Which set me thinking…
The graph is a comparison of the rate of working-age benefit claims against the recorded rate of violence against the person. It isn’t perfect, the data comes from two difference sources: benefit claims from Nomis are an average from the 2009 quarterly figures, crime from the Home Office’s RDS site and is for 2008-2009 and, because of local government reorganisation some areas couldn’t be compared.
However, I think it gives a clear picture of the relationship. And there’s probably no surprise that, generally the higher the rate of claims (and by extension unemployment) the higher the rate of crime. I will confess I was a little surprised that there wasn’t a tipping point at which recorded violent crime started shooting up.
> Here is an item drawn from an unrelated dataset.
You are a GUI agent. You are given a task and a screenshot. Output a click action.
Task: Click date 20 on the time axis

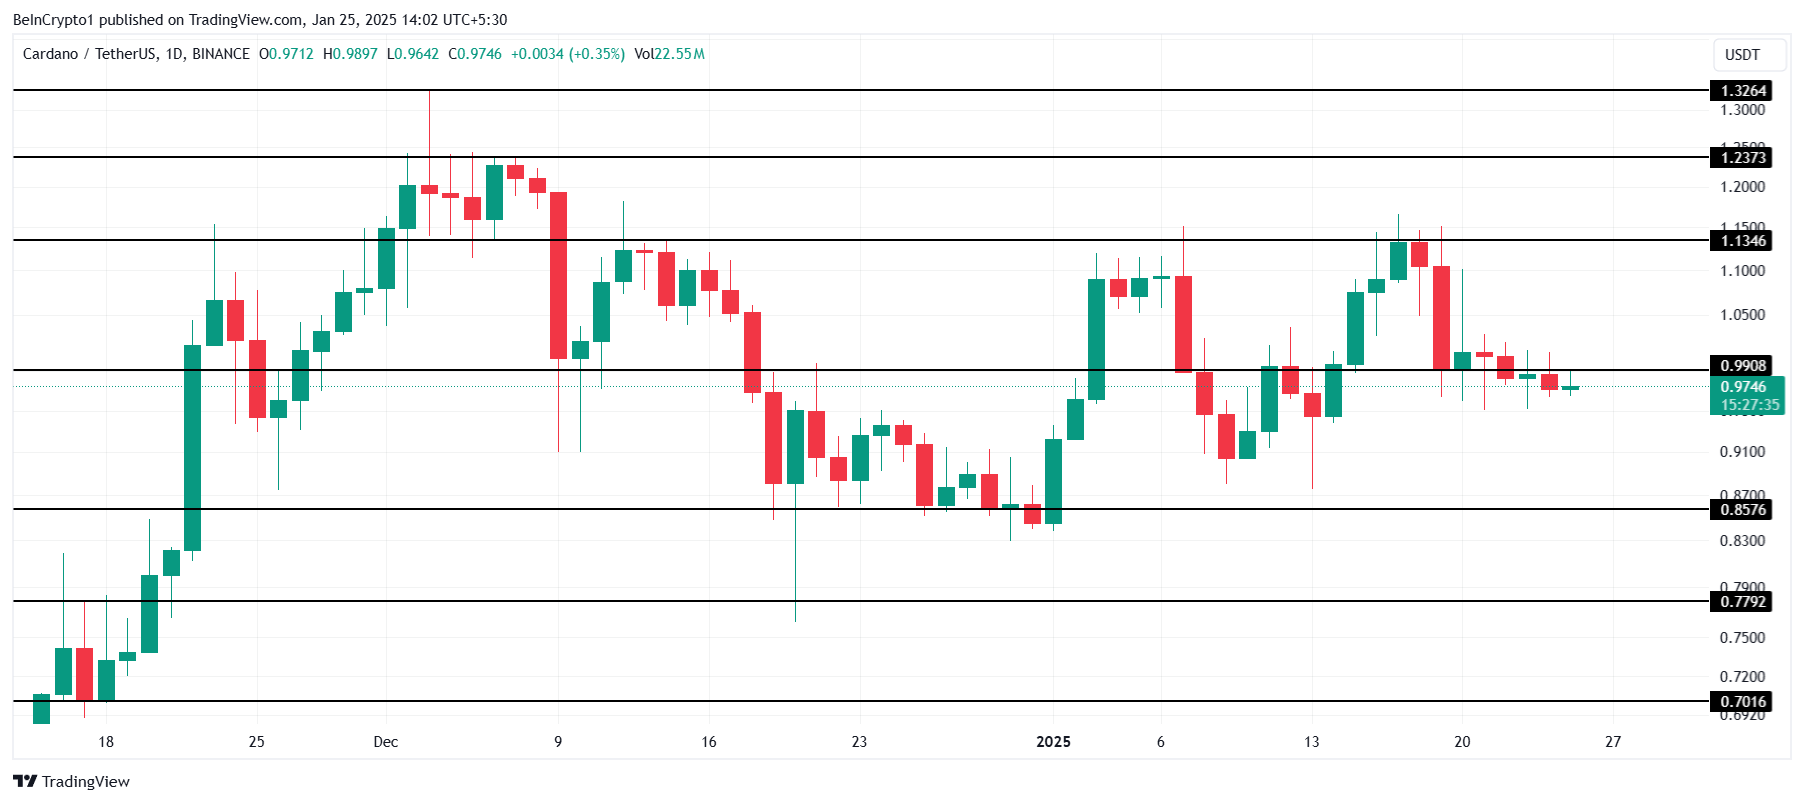tap(1462, 741)
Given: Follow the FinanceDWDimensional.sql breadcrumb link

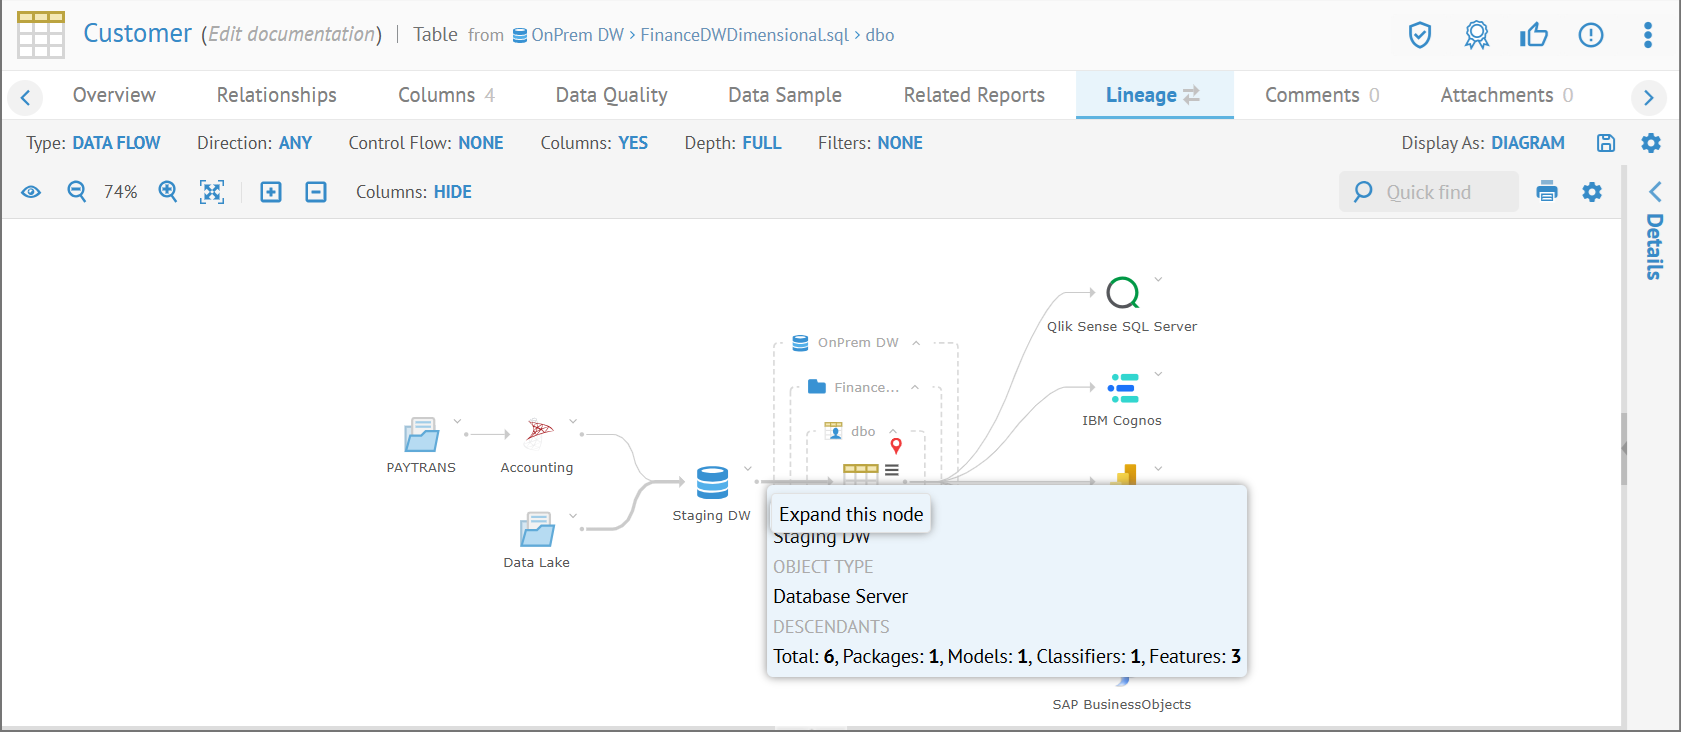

Instead it seems the range of broadens; it would be interesting to know why, for example, Knowsley has a relatively high rate of working age benefits (17.46%) but relatively low violent crime (11 crimes per 1,000 people) and whether that’s a consequence of effective policing and community safety work or something else.
As additionally evidence I would point to the increases in various crime types in Wandsworth, and elsewhere, during the recession.
While very few authorities fall bang on the trend line it rises at approximately 1.2 crimes per 1,000 for every 1% rise in claim rate. To give an example of what this means Wandsworth has a population of 282,000 (according to the Home Office, at least) so a 1% reduction in claim rate could be expected to result in 338 fewer violent crimes in a year if we followed the average trend. Perhaps not that many, but when you consider the costs of those crimes in police time, hopefully court time (processing the offender) and potentially hospital treatment (for the victim) it’s easy to see the that the impact on taxpayers’ money very quickly adds up.
Of course, Wandsworth is mature enough to recognise that the benefits of lower unemployment outweigh the potential loses in grants, but it is an interesting example of the inter-relationship of public services and something that every public service needs to consider carefully while we face the consequences of a huge deficit.
(Given my occasional bleatings about open data, if you are interested feel free to download the data I used to produce the chart and let me know if I’ve got it totally wrong. While I’m confident of the basic premise I caveat it all with the fact that I am not a statistician, and this is a result of procrastination and far too much coffee today.)